### EXERCISE AIM:
For this exercise, please find the lines in the entries that include the word "agent" and copy them.

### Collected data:
● ● ●

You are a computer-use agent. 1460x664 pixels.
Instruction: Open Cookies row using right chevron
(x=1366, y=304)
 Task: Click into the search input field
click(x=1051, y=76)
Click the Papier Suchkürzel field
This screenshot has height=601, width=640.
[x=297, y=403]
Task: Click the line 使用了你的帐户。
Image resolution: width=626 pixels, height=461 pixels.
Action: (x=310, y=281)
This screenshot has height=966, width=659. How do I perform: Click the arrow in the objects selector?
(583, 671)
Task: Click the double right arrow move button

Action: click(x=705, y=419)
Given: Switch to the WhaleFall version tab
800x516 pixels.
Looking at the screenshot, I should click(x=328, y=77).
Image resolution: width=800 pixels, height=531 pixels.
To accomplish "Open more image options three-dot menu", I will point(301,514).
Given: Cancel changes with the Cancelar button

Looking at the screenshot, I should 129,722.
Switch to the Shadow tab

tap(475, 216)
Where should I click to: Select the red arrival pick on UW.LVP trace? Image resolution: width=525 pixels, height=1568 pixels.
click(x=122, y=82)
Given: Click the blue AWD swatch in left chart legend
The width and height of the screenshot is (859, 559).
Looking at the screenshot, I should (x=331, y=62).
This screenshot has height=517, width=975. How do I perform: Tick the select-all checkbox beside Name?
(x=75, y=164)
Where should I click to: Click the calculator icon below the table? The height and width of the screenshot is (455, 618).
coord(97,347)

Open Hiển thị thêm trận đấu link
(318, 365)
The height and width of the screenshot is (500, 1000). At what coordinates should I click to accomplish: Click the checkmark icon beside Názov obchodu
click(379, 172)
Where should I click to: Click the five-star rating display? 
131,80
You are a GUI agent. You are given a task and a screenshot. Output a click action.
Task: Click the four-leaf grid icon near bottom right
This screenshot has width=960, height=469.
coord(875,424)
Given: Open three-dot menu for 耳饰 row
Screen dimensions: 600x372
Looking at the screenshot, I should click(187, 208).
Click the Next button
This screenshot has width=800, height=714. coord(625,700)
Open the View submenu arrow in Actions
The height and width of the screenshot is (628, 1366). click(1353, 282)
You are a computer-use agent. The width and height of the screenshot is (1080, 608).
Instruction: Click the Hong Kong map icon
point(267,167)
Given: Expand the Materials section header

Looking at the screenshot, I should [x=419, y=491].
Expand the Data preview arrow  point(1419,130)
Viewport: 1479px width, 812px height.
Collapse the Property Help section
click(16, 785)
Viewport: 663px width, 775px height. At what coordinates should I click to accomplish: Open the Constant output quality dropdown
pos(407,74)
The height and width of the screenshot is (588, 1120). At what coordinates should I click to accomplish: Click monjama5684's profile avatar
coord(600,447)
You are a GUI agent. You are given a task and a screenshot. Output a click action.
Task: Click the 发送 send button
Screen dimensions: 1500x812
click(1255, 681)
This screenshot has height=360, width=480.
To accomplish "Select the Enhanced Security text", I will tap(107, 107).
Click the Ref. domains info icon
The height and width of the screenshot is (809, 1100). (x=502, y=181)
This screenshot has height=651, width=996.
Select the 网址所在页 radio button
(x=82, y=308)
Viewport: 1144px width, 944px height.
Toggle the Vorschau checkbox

● ● ●

### SOLUTION TO THE EXERCISE:
You are a computer-use agent. 1460x664 pixels.
You are a GUI agent. You are given a task and a screenshot. Output a click action.
You are a computer-use agent. The width and height of the screenshot is (1080, 608).
You are a GUI agent. You are given a task and a screenshot. Output a click action.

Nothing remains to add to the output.